> **PROBLEMS TO SOLVE**:
a – In the accounting standards text, substitute "expanded" for "enhanced" and write out everything from "On April 9, 2009, the" down to "impairments of securities.".
b – Pick up the accounting standards text after its last line and keep writing it.

** begin SOURCE TEXT **

SAB Topic 5M maintains the prior staff views related to equity securities but
has been amended to exclude debt securities from its scope. SAB 111 is effective
upon the adoption of FSP FAS 115-2 and FAS 124-2. The Company is currently
evaluating the impact, if any, that the adoption of SAB 111 will have on the
financial statements of the Company.

In April 2009 the FASB issued FSP No. 141R-1 "ACCOUNTING FOR ASSETS ACQUIRED AND
LIABILITIES ASSUMED IN A BUSINESS COMBINATION THAT ARISE FROM CONTINGENCIES", or
FSP 141R-1. FSP 141R-1 amends the provisions in Statement 141R for the initial
recognition and measurement, subsequent measurement and accounting, and
disclosures for assets and liabilities arising from contingencies in business
combinations. The FSP eliminates the distinction between contractual and
non-contractual contingencies, including the initial recognition and measurement
criteria in Statement 141R and instead carries forward most of the provisions in
SFAS 141 for acquired contingencies. FSP 141R-1 is effective for contingent
assets and contingent liabilities acquired in business combinations for which
the acquisition date is on or after the beginning of the first annual reporting
period beginning on or after December 15, 2008. We expect FSP 141R-1 will have
an impact on our financial statements, but the nature and magnitude of the
specific effects will depend upon the nature, term and size of the acquired
contingencies. The effect of adopting FSP 141R-1 will depend upon the nature,
terms and size of any acquired contingencies consummated after the effective
date of December 1, 2009.

On April 9, 2009, the FASB issued three FSPs intended to provide additional
application guidance and enhanced disclosures regarding fair value measurements
and other-than-temporary impairments of securities.

FSP FAS 157-4, "DETERMINING FAIR VALUE WHEN THE VOLUME AND LEVEL OF ACTIVITY FOR
THE ASSET OR LIABILITY HAVE SIGNIFICANTLY DECREASED AND IDENTIFYING TRANSACTIONS
THAT ARE NOT ORDERLY," provides guidelines for making fair value measurements
more consistent with the principles presented in FASB Statement No. 157, "FAIR
VALUE MEASUREMENTS." FSP FAS 157-4 must be applied prospectively and
retrospective application is not permitted. FSP FAS 157-4 is effective for
interim and annual periods ending after June 15, 2009, with early adoption
permitted for periods ending after March 15, 2009. An entity early adopting FSP
FAS 157-4 must also early adopt FSP FAS 115-2 and FAS 124-2.

                                       10

2. Summary of Significant Accounting Policies (continued)

** end SOURCE TEXT **
** begin INFORMATION SUPPLIED **

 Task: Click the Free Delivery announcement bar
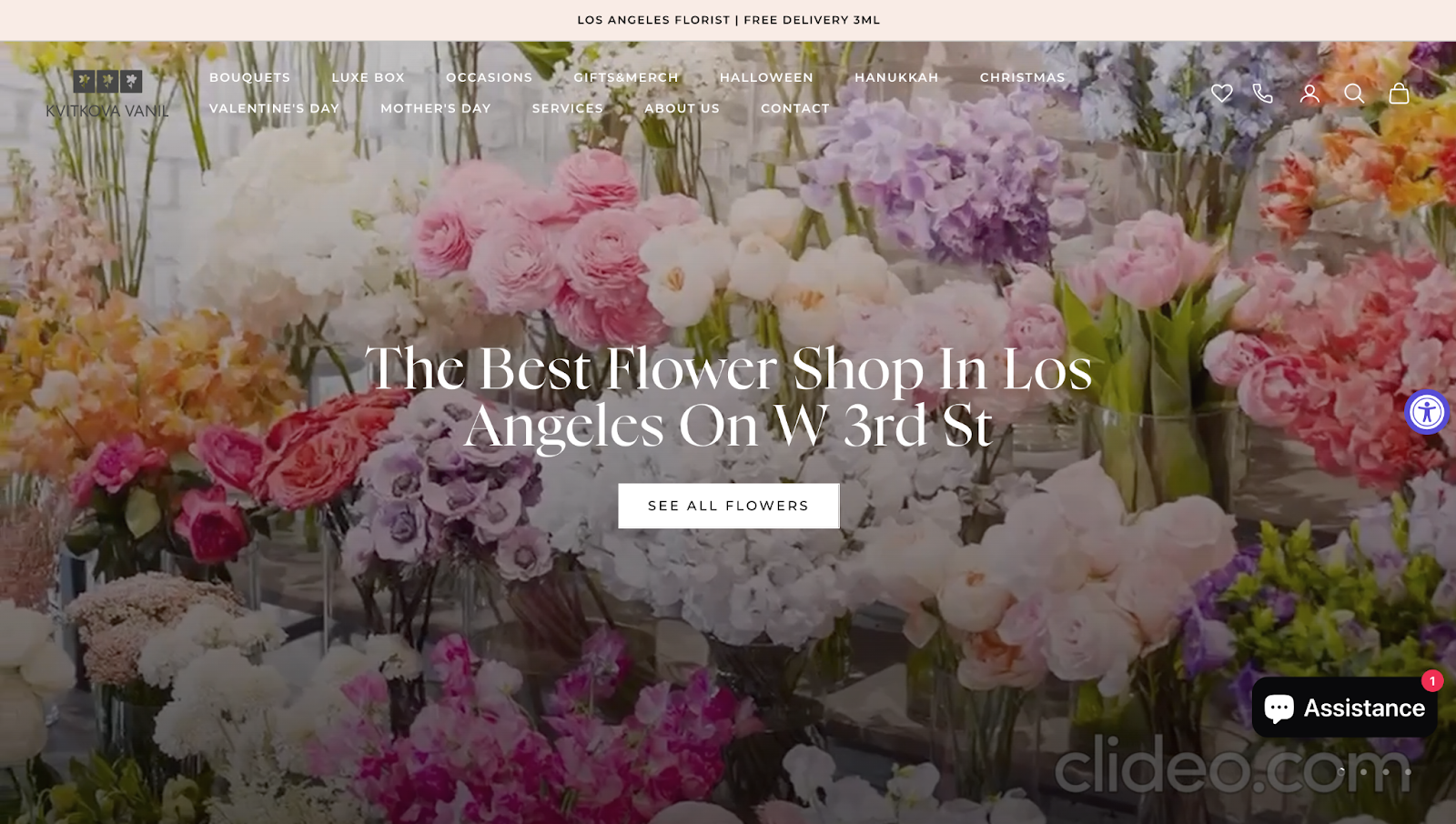(x=728, y=20)
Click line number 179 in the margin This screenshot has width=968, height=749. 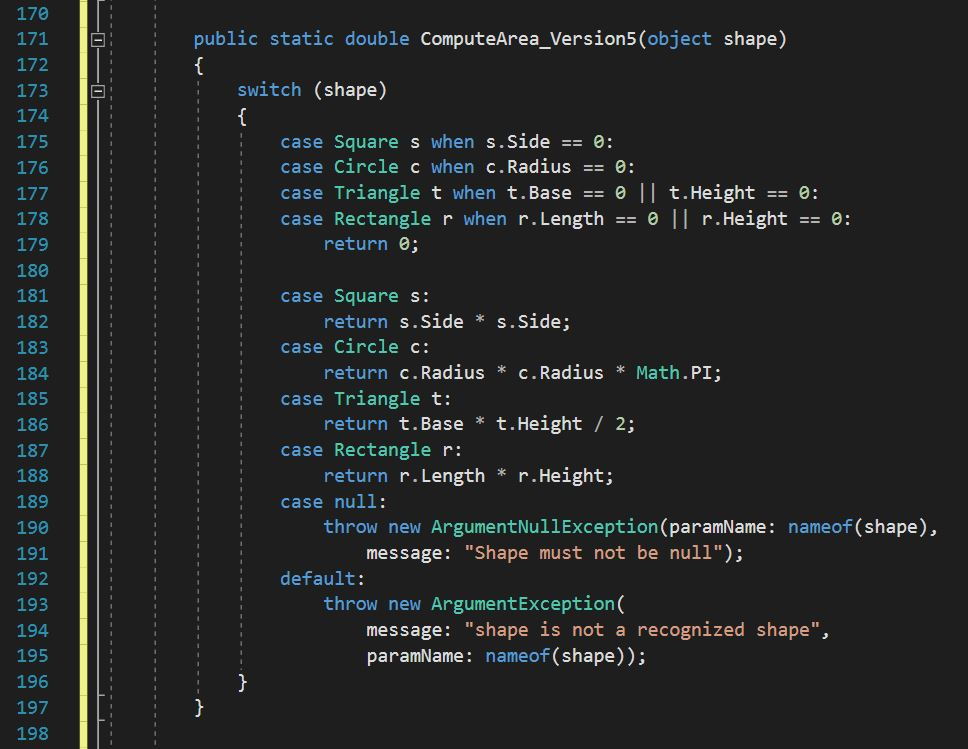coord(32,245)
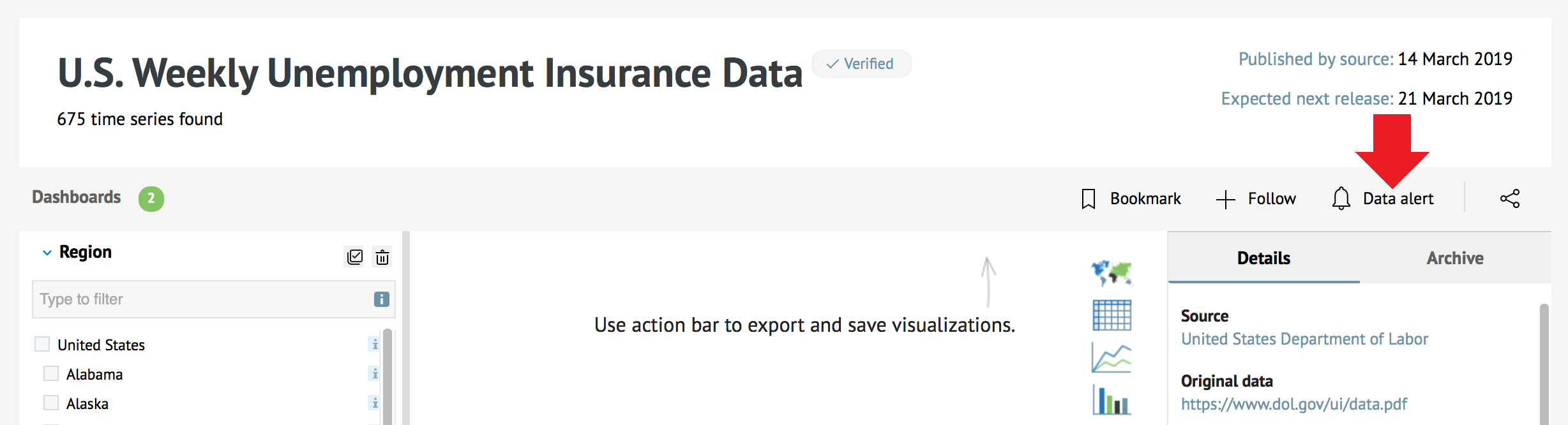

** end INFORMATION SUPPLIED **

> **OUTPUTS FOR THE TASKS**:
a –
On April 9, 2009, the FASB issued three FSPs intended to provide additional
application guidance and expanded disclosures regarding fair value measurements
and other-than-temporary impairments of securities.

b –
c) Recently Issued Accounting Pronouncements (continued)

FSP FAS 115-2 and FAS 124-2, "RECOGNITION AND PRESENTATION OF
OTHER-THAN-TEMPORARY IMPAIRMENTS," provides additional guidance designed to
create greater clarity and consistency in accounting for and presenting
impairment losses on debt securities. FSP FAS 115-2 and FAS 124-2 are effective
for interim and annual periods ending after June 15, 2009, with early adoption
permitted for periods ending after March 15, 2009. An entity may early adopt
this FSP only if it also elects to early adopt FSP FAS 157-4.

FSP FAS 107-1 and APB 28-1, "INTERIM DISCLOSURES ABOUT FAIR VALUE OF FINANCIAL
INSTRUMENTS," enhance consistency in financial reporting by increasing the
frequency of fair value disclosures. FSP 107-1 and APB 28-1 are effective for
interim periods ending after June 15, 2009, with early adoption permitted for
periods ending after March 15, 2009. However, an entity may early adopt these
interim fair value disclosure requirements only if it also elects to early adopt
FSP FAS 157-4 and FSP FAS 115-2 and FAS 124-2.

The Company is currently evaluating the impact, if any, that the adoption of
these FSPs will have on its financial statements.

In June 2008, the FASB issued FASB Staff Position EITF 03-6-1, "DETERMINING
WHETHER INSTRUMENTS GRANTED IN SHARE-BASED PAYMENT TRANSACTIONS ARE
PARTICIPATING SECURITIES". FSP EITF 03-6-1 addresses whether instruments granted
in share-based payment transactions are participating securities prior to
vesting, and therefore need to be included in the computation of earnings per
share under the two-class method as described in FASB SFA No. 128, "EARNINGS PER
SHARE." FSP EITF 03-6-1 is effective for financial statements issued for fiscal
years beginning on or after December 15, 2008 and earlier adoption is
prohibited. The adoption of this statement is not expected to have a material
effect on the Company's financial statements.

3. Related Party Balances/Transactions

a)   During the nine-month period ended August 31, 2009, the Company recognized
     a total of $7,200 (August 31, 2008 - $7,200) for donated management
     services at $800 per month provided by a former Director of the Company.

b)   At August 31, 2009, the Company is indebted to a former director of the
     Company for $28,007 (November 30, 2008 - $10,886) representing advances and
     expenditures paid on behalf of the Company. This amount is unsecured,
     non-interest bearing, due on demand and has no specific terms of repayment.

4. Mineral Property

On December 14, 2007, the Company paid $6,500 for a 100% interest in a mineral
claim located in Clark County, Nevada and $2,500 for a geological report
conducted on the respective mining claim. In August 2008, an annual fee of $125
was paid for the claim. The cost of the mineral property was initially
capitalized. At February 28, 2008, the Company recognized an impairment loss of
$6,500, as it had not yet been determined whether there are proven or probable
reserves on the property.

                                       11

5.  Common Stock

a)   On September 21, 2007, the Company issued 6,000,000 shares of common stock
     at $0.001 per share to the former sole Director of the Company for cash
     proceeds of $6,000.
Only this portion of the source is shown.